Jaguar Land Rover has begun showcasing its self-learning car technology.
The tech bods Jaguar Land Rover have been trying to turn cars into a personal assistant. They’ve invented a system that lets your car learn about and proactively assist you as you go about your day-to-day life so you can better concentrate on the road ahead.
From your behaviour, driving style, seat preferences and routine calendar dates, to the weather, congestion and time of day, the ‘smart assistant’ can proactively prepare for your arrival to the car, preempt your entertainment preferences and find the least congested route to your destination, via your other destinations such as your child’s school if necessary.
Jaguar’s personal assistant technology will use the car’s sensors and keyless entry systems to recognise the driver before they get into the car, adjusting the seat, mirrors and temperature of the cabin to their preferences through learned behaviours. JLR reckon it takes the algorithm a couple of weeks to learn, less if the routine is more frequent.

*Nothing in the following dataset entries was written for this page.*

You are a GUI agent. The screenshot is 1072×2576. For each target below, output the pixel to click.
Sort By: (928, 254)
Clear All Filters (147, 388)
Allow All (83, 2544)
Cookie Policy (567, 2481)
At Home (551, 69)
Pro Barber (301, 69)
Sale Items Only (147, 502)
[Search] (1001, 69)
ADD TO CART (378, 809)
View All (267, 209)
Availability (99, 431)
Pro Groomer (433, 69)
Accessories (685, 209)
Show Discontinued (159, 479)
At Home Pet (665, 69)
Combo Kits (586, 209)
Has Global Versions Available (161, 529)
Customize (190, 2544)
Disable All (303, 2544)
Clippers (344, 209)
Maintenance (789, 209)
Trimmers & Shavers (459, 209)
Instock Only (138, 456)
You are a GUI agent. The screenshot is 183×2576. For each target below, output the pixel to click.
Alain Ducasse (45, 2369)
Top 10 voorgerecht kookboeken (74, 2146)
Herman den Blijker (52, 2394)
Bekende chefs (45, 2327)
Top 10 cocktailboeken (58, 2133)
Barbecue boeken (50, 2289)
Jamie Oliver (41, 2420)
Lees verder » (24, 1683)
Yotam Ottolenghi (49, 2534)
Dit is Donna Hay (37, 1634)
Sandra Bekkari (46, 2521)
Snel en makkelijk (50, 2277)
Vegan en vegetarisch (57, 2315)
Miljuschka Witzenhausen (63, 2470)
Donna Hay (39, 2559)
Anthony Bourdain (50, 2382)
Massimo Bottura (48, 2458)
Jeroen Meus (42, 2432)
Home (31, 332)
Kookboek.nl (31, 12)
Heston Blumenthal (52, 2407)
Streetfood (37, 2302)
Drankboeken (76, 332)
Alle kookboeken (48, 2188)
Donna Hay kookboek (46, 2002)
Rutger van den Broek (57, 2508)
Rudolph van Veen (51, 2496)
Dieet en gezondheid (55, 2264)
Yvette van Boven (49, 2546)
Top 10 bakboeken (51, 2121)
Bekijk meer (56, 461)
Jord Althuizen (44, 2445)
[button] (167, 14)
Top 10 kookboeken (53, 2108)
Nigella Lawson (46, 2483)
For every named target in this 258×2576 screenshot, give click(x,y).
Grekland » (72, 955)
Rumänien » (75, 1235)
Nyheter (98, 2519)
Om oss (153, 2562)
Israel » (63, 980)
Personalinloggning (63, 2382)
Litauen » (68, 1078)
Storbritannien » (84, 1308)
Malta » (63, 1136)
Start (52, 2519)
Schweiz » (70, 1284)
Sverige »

Once inside the cabin, the system will detect who is in the car with you by analysing the number of smartphones tethered via Bluetooth, or by analysing the places you visit (e.g. dropping little “Jamie” off to school before heading to your wife’s workplace and then the golf course).
It can therefore remind you that Jamie needs her gym kit, and will play her music playlist until she’s safely to school. If there’s a problem on the route, it’ll have already warned you about it and suggested you leave a bit earlier.
Once Jamie’s out of the car, it’ll switch to your personal entertainment preferences.
JLR emphasises that the driver doesn’t need to do anything extra. And if the car doesn’t know or is still learning, nothing really changes. Dr. Wolfgang Epple, director for research and technology at Jaguar Land Rover, says: “Up until now most self-learning car research has only focussed on traffic or navigation predication. We want to take this a significant step further and enhance driving pleasure.”
Interestingly, JLR is also looking at emotion and mood. The company is particularly keen for the car to learn when the driver is tired so it can suggest alternative, less congested routes to get you home safely, while perhaps minimising any potential danger to fellow motorists.
It might all sound a little pie-in-the-sky, but JLR reckon such features could materialise in as little as six years. We shall see.